111 Questions Every Engineering Leader is Asking: How Do You Beat the Talent Gap in Software Engineering? – Decagon Blog
Hiring, Insights

Questions Every Engineering Leader is Asking: How Do You Beat the Talent Gap in Software Engineering?

Avatar
Samuel Oduoye
Aug 19, 2021
share
tweeter facebook linkedin
Questions Every Engineering Leader is Asking: How Do You Beat the Talent Gap in Software Engineering?

The unmet demand for software engineers has been on the rise for a long time, and it’s showing no sign of slowing down.
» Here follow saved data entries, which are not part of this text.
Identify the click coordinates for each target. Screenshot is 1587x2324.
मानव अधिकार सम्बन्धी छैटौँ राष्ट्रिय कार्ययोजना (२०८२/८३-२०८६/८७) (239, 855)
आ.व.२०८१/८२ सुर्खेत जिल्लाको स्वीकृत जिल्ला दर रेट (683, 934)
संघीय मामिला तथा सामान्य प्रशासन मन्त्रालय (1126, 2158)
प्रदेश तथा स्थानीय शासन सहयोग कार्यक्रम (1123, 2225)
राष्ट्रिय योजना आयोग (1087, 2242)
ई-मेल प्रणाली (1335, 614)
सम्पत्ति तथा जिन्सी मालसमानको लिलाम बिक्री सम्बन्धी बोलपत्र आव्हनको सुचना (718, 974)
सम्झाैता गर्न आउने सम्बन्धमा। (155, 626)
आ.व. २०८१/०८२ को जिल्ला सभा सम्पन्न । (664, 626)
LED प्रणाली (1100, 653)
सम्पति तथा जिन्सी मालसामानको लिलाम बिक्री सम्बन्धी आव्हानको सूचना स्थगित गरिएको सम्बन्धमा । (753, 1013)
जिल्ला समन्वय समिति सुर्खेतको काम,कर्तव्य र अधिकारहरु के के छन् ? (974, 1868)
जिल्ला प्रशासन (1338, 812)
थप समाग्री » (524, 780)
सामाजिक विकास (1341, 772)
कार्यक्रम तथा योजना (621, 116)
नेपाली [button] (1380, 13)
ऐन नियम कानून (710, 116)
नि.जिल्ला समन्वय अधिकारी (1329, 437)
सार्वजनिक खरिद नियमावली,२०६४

CNBC’s 2019 report of 920,000+ untilled engineering roles in the US, is a notable representation of this talent crunch.

Startups in the tech space are constantly dealing with the challenge of filling engineering positions in a hiring market where qualified technical talents are almost impossible to find. 

Thanh Pham, a Forbes Councils Member, and an engineering leader himself, wrote about how 63% of business executives admitted to struggling to fill engineering positions. 

What do we expect, seeing it could take 66 days to hire for a single tech role?

In what we can call anything but a relief, the Bureau of Labour Statistics, in its 2021 report, also said the need for software engineering talent could grow to 21% by 2028 – higher than the projection for other occupations. 

So, for every engineering leader and technical recruiters, the big question has always revolved around how this huge talent gap can be bridged.

Impacting Business in No Small Scale

One thing is the general crunch, but more worrisome is the difficulty in getting credible, really skilled software engineers. 

Except for Decagon, and a handful of others who are training hirable talents, companies are left to fend for themselves, sometimes ending up with half-baked talents that couldn’t solve core engineering problems.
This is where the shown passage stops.